+++ Selection +++

Whew...that was a long day! One took about 13hours and one took about about 16hours and delayed dinner by 2 hours, but the family handled it well. Once they started eating it, they were happy they did. Both were spot on! I'm impressed with how the butcher's paper retains the bark!! But it sure did not help with the 3 hour stalls they want through. Both were probe tender at 205 and rested for min 2hours in a warmed cooler and 30min still wrapped on the counter. One family member is a certified KCBS judge so smokes are always a little pressure. Be he was impressed. Sorry never thought about pictures, but being up fro 24 hours who came blame me.


----------



## ohiogrown (May 28, 2017)

20170527_182810.jpg



__ ohiogrown
__ May 28, 2017


----------



## ohiogrown (May 28, 2017)

20170527_182818.jpg



__ ohiogrown
__ May 28, 2017


----------



## ohiogrown (May 28, 2017)

20170527_182807.jpg



__ ohiogrown
__ May 28, 2017


----------



## sportgd (May 28, 2017)

Great job! Nice pics


----------



## jangell2 (May 28, 2017)

I will be doing my first bracket tomorrow, or should I be starting tonight?  It's a half brisket, weighs about 4 lbs and will be smoking on my MES with the amnps.  Can I start the brisket at 8 in the morning and have it ready by 5pm?  What is the internal temperature I want to reach?  I've been cautioned not to put liquid in the water pan, is that ok with a brisket?


----------

+++ Source records +++

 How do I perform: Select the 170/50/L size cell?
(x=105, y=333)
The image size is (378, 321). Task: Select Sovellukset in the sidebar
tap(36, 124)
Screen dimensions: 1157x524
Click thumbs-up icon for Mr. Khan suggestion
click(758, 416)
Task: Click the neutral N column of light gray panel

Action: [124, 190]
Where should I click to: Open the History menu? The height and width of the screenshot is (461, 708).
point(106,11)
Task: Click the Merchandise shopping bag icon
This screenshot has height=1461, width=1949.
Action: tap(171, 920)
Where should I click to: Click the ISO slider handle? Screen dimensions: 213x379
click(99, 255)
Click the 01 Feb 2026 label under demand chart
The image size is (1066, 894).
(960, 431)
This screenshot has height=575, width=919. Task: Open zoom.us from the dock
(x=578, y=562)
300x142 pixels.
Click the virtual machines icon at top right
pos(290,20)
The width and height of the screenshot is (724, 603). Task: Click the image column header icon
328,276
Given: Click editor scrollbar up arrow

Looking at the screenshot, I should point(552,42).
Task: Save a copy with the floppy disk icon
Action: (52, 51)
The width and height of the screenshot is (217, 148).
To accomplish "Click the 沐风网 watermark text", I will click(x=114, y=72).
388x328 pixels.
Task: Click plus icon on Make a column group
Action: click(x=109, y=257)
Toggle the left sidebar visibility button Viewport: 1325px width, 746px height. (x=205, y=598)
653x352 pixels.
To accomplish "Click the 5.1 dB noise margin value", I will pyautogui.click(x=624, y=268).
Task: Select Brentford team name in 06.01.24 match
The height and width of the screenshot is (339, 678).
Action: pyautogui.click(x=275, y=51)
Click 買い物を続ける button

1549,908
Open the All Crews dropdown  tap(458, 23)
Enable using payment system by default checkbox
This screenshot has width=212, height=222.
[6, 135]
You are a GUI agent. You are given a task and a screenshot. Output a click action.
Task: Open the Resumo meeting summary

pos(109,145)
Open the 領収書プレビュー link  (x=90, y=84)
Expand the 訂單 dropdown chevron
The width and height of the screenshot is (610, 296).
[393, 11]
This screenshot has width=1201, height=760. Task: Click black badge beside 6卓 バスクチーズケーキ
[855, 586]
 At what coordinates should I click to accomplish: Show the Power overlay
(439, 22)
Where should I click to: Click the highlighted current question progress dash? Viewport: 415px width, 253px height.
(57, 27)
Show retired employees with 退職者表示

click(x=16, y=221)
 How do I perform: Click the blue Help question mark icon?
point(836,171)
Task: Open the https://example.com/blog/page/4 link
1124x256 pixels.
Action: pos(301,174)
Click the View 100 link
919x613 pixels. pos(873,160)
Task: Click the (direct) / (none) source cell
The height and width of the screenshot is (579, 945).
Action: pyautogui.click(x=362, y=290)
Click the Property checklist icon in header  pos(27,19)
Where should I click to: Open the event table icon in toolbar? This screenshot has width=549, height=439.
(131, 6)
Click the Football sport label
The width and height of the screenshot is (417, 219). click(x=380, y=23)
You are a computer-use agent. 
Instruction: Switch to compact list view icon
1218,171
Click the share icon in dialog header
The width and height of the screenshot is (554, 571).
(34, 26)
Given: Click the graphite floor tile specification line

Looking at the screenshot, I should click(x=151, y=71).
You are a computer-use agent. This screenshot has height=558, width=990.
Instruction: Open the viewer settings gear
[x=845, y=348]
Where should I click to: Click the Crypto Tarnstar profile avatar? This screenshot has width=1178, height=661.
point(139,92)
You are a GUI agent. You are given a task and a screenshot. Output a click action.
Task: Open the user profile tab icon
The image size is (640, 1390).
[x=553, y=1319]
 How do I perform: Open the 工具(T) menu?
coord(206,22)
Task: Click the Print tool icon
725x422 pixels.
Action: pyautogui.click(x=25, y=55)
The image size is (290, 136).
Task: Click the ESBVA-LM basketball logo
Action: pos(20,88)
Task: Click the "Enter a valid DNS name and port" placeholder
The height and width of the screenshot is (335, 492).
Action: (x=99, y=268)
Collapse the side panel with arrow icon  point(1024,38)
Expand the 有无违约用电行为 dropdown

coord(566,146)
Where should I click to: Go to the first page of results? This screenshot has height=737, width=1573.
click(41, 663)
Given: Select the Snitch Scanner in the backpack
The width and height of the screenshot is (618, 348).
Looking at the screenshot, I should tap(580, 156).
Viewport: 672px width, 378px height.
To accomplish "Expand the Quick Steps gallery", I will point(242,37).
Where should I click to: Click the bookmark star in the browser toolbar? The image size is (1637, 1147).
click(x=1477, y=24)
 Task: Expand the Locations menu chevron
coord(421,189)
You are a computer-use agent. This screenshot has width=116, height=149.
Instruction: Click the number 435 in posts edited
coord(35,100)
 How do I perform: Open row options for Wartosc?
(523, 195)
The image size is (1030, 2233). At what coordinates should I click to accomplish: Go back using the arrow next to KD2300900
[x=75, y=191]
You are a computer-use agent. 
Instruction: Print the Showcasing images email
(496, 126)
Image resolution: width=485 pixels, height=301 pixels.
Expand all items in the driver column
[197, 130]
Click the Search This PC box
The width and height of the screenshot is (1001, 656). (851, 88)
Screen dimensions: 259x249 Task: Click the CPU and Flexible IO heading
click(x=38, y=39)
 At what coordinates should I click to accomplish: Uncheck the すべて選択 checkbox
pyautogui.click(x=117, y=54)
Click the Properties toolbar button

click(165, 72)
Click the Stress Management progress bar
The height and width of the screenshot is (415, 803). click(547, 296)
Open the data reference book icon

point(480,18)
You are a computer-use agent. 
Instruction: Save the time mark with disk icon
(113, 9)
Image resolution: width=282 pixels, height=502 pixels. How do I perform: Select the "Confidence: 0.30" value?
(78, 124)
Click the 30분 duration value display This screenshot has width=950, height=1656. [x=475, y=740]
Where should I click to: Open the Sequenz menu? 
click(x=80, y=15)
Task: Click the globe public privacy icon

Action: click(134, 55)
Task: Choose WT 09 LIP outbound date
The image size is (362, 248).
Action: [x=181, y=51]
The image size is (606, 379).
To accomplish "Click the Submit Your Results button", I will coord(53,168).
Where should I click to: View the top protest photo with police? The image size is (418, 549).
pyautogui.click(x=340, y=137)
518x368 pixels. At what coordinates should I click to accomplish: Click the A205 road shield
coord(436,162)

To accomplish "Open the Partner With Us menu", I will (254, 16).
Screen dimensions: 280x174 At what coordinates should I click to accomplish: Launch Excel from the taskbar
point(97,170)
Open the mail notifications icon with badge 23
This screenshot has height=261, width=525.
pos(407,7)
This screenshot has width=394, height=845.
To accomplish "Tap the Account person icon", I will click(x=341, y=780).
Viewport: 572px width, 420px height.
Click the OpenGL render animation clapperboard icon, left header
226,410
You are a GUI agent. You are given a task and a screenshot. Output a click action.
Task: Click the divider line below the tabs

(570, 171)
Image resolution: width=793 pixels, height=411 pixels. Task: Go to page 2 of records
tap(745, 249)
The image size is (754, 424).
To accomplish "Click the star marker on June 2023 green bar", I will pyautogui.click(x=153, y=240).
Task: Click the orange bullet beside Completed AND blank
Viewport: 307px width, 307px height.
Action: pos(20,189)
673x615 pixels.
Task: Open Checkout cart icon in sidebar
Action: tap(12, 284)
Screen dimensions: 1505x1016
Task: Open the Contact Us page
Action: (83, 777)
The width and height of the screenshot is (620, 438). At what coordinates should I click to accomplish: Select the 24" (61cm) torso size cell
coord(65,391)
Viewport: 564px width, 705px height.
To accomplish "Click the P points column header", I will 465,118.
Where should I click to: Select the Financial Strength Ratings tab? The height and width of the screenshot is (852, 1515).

+++

• **Objective A**: Do these statements agree with the brisket thread? Answer yes or no for each, and quote the deciding words. (i) Both briskets were probe tender at 205. (ii) The butcher's paper helped get the briskets through the stalls faster. (iii) The half brisket jangell2 plans to smoke weighs about 4 lbs.
• **Objective B**: Which rows contain the string "Where"? Select each of those rows and copy it in full, treating uppercase and lowercase as different.

• **Exercise response A**:
(i) Yes: "Both were probe tender at 205"
(ii) No: "But it sure did not help with the 3 hour stalls they want through."
(iii) Yes: "It's a half brisket, weighs about 4 lbs"

• **Exercise response B**:
Where should I click to: Open the History menu? The height and width of the screenshot is (461, 708).
Where should I click to: Click the ISO slider handle? Screen dimensions: 213x379
Where should I click to: Click the highlighted current question progress dash? Viewport: 415px width, 253px height.
Where should I click to: Open the event table icon in toolbar? This screenshot has width=549, height=439.
Where should I click to: Click the Crypto Tarnstar profile avatar? This screenshot has width=1178, height=661.
Where should I click to: Go to the first page of results? This screenshot has height=737, width=1573.
Where should I click to: Click the bookmark star in the browser toolbar? The image size is (1637, 1147).
Where should I click to: Open the Sequenz menu? 
Where should I click to: View the top protest photo with police? The image size is (418, 549).
Where should I click to: Select the Financial Strength Ratings tab? The height and width of the screenshot is (852, 1515).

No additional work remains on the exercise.